The next day my dad and I decide to take the ATVs into a new area then hike from there. We see no elk but it was still super fun to explore the mountains with my dad.

IMG_1626.JPEG

We arrive back at camp that day before dark and decide to drive to a spot and do some glassing. As the sun sets we glass up a large herd of cows coming out of a timber patch.... There has to be a bull with that many cows!

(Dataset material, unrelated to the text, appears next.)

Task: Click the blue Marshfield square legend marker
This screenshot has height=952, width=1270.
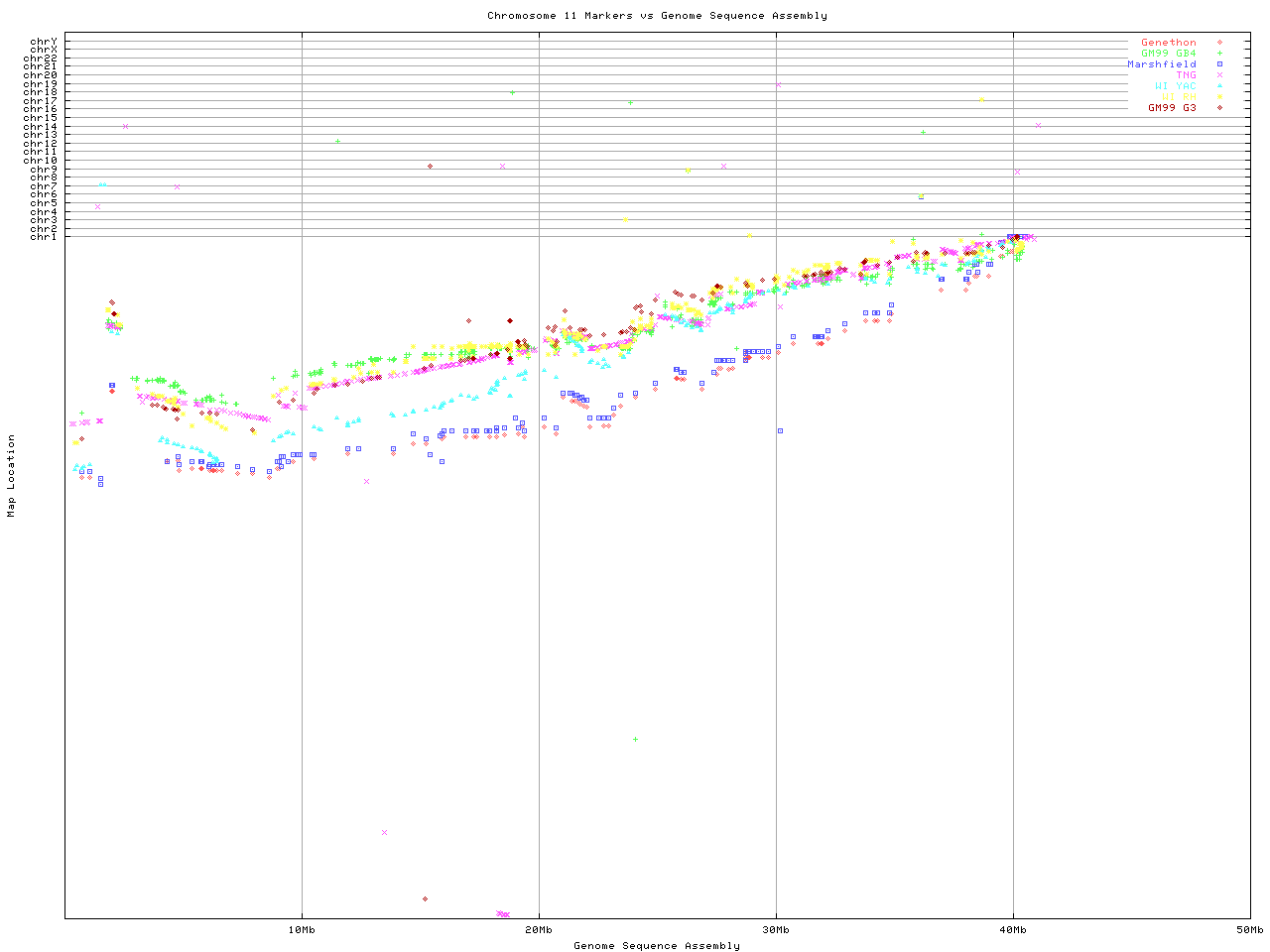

Not a minute later out of the timber come a bull that is without question a SHOOTER. There is no where near time to go after them tonight so we watch them until light runs out.

IMG_1634.JPEG
IMG_1647.JPEG

The next morning I depart camp at 3:30AM. My goal is to get into position by sunrise. I end up not making it in time, it was just further than I realized. Around an hour after first light I get close enough to hear the bull bugling. The problem is that the wind could not be worse. It was blowing directly downhill towards the elk. Because of this I immediately retreat and make a giant circle around the elk. Because the bull has so many cows I am not optimistic about any calling working on him. My hope is that they will take the same path they had the night before. If they do that I can set up and ambush him as he walks by. On my way around I find a nice shed. Great little bonus.

IMG_1663.JPEG

Eventually I am around the elk and in position. Unfortunately, the elk bed in a small timber patch before they get to me. The timber patch is a small island of timber in a sea of grass so there is no way I can sneak in on them. All I can do is wait. They stayed bedded there until evening when they finally got up and started slowly feeding my way. This is it I think, they are going to walk right by me! Wouldn't ya friggin know it they deviate their path slightly and end up walking 200 yards away. I watch them until last light. As a last resort I tried cow calling and bugling. No luck, the bull couldn't have cared less. He had so many cows I don't think he gave a rip about what other elk were around. The day ends and I hike out in the dark.

IMG_1665.JPEG
IMG_1681.JPEG


My dad and I hunt another couple days without seeing what were looking for. The week ends and he has to go back to work. I head home to check on the wife and animals. Ill be back out in 2 days for another backpacking trip.